Dental implants today can replace missing teeth with natural looking crowns seated directly along the gum line. Implants are permanent and can help you to lead a normal life even after losing multiple teeth. You should know a little about four types of dental implants and the ways they differ.
Endosteal implants are very common today. These implants involve mounting a metal post or screw directly into the bone of the jaw under the gums. The post is implanted permanently. The top of the post aligns with the gums and acts like a tooth root. A crown is then placed on top of the post. One post will support one tooth. Two or more posts can be implanted to support a bridge of multiple crowns. Although very common, endosteal implants require patients to have strong bones.
Subperiosteal implants are designed for people who have low bone density or other irregularities that prevent mounting the posts in the jaw. These implants use a similar style of post. The difference is that the posts are positioned very precisely along the side of the jaw or on top of it in the soft tissue. The body heals around the post and secures it in place. A crown can then be worn on top just like with endosteal implants.

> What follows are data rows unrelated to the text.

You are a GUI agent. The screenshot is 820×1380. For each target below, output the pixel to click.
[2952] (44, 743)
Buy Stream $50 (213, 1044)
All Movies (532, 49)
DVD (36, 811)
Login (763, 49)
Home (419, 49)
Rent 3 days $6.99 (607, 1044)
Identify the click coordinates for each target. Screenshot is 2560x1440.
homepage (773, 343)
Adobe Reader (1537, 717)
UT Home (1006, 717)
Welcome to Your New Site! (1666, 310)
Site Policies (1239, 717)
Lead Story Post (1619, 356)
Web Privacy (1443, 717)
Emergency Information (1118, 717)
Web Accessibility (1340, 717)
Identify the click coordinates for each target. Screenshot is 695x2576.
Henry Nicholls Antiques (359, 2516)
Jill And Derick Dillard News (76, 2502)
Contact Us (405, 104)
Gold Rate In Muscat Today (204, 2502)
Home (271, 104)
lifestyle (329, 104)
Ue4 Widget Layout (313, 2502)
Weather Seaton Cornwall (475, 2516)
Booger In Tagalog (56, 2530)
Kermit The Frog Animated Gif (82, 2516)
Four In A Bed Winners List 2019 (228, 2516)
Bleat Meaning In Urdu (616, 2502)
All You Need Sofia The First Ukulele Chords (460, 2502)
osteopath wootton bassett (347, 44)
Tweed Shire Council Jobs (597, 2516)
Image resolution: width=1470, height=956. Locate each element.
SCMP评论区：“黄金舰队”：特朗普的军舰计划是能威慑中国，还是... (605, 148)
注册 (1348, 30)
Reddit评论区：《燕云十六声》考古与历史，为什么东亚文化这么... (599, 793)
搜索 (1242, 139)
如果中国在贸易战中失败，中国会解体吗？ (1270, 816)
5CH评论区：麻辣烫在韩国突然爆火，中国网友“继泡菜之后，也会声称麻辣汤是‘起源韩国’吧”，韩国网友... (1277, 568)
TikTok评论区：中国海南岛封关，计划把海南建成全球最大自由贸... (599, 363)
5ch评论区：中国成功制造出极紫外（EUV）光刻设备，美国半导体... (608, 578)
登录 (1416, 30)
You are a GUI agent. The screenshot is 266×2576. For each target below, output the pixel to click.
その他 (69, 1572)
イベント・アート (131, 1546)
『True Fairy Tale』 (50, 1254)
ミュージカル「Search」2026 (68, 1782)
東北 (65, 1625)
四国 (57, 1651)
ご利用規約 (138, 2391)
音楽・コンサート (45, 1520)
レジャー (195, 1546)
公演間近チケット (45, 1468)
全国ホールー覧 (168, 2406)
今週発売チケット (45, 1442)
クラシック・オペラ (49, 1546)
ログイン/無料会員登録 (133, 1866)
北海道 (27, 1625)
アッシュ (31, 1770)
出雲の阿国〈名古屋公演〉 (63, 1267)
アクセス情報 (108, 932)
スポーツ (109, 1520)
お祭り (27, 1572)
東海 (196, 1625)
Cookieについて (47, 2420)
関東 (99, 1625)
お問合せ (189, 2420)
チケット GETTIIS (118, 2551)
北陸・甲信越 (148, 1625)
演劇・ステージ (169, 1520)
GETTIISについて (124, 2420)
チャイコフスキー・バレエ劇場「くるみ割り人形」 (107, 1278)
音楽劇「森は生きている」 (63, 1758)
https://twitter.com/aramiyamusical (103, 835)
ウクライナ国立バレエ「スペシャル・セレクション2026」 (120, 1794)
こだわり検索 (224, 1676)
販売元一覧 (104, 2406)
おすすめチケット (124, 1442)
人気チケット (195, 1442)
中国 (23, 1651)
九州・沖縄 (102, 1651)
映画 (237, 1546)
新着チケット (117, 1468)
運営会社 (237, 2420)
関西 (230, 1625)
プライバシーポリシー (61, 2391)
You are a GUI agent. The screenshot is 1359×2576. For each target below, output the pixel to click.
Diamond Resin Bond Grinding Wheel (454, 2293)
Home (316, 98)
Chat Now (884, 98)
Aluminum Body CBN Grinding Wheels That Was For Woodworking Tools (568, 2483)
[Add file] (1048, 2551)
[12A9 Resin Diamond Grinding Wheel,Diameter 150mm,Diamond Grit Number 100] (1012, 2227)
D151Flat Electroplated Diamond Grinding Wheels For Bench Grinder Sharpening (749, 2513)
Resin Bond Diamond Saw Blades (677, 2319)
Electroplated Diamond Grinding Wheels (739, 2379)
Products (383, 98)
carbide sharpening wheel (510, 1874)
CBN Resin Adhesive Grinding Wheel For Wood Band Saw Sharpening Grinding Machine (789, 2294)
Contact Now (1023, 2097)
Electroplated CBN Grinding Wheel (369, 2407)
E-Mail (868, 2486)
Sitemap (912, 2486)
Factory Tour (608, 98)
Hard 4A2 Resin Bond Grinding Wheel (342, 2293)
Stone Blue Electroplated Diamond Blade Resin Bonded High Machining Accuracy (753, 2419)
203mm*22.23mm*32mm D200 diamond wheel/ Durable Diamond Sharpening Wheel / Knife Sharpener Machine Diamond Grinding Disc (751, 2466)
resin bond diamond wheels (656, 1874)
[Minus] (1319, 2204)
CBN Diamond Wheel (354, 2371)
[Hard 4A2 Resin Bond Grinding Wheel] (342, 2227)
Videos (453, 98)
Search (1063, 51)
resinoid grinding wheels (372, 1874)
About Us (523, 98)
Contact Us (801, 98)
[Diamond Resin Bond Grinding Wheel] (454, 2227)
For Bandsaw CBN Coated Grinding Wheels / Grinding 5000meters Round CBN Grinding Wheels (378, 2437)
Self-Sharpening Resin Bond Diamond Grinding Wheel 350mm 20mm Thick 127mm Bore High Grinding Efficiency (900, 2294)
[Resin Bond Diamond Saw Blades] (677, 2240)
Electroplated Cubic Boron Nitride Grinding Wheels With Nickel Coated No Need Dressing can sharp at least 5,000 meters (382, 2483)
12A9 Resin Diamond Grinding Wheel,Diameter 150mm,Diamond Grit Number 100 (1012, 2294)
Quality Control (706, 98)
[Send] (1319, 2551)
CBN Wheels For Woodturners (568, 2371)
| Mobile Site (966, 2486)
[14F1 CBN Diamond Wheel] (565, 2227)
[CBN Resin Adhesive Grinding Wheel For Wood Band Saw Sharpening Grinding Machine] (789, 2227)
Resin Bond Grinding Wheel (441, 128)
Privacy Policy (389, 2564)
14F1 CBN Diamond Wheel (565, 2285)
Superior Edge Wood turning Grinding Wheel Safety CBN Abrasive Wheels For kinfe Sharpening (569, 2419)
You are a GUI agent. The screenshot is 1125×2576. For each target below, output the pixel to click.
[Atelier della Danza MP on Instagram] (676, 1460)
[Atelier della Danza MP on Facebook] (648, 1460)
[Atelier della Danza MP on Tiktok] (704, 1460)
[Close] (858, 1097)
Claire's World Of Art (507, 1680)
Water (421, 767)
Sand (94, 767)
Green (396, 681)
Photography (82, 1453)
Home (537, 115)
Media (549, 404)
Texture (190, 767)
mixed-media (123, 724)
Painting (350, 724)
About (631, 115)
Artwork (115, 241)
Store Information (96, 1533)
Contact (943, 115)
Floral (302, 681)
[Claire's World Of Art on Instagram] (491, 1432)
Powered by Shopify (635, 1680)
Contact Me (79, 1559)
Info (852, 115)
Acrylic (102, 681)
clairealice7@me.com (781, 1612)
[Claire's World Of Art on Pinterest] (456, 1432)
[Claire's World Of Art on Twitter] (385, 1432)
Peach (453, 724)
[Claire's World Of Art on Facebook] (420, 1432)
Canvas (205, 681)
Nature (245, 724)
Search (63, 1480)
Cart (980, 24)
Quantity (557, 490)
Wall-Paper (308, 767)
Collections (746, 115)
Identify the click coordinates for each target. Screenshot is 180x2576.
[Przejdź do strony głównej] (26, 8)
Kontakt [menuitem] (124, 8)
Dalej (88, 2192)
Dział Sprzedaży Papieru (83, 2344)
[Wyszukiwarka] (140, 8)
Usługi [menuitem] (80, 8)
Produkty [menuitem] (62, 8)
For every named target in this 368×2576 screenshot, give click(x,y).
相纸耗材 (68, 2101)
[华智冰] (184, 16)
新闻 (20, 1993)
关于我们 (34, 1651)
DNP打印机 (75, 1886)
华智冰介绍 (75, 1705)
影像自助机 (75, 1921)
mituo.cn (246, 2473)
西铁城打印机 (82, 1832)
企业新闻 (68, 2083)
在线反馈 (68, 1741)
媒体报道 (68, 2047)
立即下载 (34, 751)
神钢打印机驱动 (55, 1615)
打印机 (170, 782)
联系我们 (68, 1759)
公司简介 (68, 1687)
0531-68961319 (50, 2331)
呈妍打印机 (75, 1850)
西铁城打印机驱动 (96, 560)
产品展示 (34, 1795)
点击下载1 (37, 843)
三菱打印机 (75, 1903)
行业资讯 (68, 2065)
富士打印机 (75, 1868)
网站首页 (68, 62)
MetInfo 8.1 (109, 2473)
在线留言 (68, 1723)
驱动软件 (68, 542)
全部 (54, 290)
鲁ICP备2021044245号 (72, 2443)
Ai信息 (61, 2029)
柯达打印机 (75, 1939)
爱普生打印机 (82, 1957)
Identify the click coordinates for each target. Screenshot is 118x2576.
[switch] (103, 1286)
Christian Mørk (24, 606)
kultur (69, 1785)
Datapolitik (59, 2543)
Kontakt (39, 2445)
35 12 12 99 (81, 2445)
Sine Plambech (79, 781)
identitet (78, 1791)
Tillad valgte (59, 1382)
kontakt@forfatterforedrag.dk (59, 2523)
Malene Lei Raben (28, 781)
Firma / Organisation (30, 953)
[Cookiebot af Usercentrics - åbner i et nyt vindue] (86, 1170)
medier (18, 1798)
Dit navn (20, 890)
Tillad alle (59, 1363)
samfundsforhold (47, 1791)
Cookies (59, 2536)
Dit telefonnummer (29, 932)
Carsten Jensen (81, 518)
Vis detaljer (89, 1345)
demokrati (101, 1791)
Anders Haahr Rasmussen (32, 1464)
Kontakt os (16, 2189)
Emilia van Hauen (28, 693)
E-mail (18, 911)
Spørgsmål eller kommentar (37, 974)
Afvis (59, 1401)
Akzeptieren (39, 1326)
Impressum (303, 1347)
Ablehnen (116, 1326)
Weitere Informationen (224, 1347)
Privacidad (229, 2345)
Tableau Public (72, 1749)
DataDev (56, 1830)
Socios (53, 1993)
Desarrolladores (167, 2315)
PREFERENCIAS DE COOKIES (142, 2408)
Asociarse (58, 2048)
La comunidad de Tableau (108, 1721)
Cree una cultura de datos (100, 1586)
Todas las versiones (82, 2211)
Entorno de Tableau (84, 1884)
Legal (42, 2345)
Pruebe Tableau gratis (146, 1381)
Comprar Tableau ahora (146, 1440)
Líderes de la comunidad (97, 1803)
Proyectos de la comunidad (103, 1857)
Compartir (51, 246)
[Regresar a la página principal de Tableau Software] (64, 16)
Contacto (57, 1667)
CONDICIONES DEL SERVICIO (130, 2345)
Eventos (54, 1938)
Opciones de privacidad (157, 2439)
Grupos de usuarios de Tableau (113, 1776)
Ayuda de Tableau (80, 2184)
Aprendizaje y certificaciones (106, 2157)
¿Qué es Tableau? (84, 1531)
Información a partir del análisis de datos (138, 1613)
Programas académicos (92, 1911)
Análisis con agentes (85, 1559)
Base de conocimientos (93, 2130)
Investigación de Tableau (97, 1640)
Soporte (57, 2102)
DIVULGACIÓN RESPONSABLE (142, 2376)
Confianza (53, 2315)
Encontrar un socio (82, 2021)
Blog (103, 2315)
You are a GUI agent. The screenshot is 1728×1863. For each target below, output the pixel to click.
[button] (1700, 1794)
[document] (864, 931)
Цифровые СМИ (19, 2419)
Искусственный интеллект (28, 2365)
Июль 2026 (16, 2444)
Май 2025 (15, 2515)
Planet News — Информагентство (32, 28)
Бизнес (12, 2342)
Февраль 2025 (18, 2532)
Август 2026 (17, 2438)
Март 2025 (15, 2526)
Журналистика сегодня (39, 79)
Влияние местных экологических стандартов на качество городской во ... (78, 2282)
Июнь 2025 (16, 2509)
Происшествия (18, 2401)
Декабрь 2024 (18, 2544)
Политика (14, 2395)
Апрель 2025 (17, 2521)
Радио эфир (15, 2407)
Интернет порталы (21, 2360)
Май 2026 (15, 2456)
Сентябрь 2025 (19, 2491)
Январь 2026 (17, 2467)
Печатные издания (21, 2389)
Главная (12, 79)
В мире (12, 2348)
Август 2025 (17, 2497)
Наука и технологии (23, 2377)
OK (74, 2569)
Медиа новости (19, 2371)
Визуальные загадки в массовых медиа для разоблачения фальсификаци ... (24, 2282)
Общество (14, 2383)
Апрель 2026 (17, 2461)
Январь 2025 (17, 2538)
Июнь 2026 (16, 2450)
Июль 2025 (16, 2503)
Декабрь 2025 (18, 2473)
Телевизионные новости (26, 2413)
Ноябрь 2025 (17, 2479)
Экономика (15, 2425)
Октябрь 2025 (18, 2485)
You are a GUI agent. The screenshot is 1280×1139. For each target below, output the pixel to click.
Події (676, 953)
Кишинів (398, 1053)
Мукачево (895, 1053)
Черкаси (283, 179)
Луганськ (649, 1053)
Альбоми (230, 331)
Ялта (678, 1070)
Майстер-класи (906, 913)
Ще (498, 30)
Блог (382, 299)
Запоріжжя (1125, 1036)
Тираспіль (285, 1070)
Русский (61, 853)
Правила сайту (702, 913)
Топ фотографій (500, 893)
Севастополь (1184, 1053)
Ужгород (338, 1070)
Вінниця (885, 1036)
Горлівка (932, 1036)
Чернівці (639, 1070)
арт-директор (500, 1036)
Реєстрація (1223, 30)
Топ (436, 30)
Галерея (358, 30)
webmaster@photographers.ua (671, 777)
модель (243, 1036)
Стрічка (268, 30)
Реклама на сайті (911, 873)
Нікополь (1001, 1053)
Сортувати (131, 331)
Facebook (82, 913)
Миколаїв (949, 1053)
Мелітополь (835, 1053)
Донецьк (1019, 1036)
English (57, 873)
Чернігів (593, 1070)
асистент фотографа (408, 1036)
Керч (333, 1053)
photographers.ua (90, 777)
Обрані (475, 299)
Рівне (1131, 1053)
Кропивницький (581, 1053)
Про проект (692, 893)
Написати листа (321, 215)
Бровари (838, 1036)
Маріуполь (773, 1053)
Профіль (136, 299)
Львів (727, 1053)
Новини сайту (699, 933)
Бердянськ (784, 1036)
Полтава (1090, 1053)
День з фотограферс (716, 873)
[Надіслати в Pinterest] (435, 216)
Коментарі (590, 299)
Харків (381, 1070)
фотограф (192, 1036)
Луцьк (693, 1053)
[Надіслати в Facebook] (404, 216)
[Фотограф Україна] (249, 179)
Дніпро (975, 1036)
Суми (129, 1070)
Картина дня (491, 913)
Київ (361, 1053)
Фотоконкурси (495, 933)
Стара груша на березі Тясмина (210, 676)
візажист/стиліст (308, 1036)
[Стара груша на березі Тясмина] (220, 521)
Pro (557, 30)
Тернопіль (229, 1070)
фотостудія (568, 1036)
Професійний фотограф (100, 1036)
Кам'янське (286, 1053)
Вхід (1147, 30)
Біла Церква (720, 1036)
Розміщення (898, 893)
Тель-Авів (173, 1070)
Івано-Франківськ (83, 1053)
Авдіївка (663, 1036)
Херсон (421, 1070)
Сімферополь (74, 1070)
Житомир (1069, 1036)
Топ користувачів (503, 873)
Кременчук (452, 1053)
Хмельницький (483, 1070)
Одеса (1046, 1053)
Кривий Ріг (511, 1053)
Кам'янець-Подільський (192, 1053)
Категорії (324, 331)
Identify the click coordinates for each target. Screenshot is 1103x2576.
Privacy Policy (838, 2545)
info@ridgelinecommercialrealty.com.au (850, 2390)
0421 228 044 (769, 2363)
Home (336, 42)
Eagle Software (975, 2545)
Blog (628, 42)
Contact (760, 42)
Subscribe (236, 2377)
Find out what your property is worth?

Implant Supported Dentures
Implant supported dentures like the All-on-Four system are made for people who have lost all or most of the teeth in the mouth. This system places four or more posts in carefully chosen positions at specific angles. The system requires implanting the posts in bone. The posts hold a complete dental ridge. The difference from other methods is that the load that each post supports is adjusted based on the density and thickness of the underlying bone. This system is safe, highly stable and comfortable. It is also a good option for people who are not candidates for endosteal or subperiosteal implants.
Blade form implants do not use individual posts. These are for people who need bridges and who have insufficient bone mass. Blade-form implants consist of a flat metal rectangle with two or more mounting pins coming out of the top. The blade is implanted alongside the jaw. The benefit of this system is added stability and simple positioning. Blade-form implants are used only in very specific situations when other options are inappropriate.
There are dental implants today for nearly every type of person. A dentist will be able to determine which option is the best for your jaw, teeth and gums. You might even be able to have a bone graft to increase the thickness of your jaw. Dental implants can change your life and make your mouth feel normal again.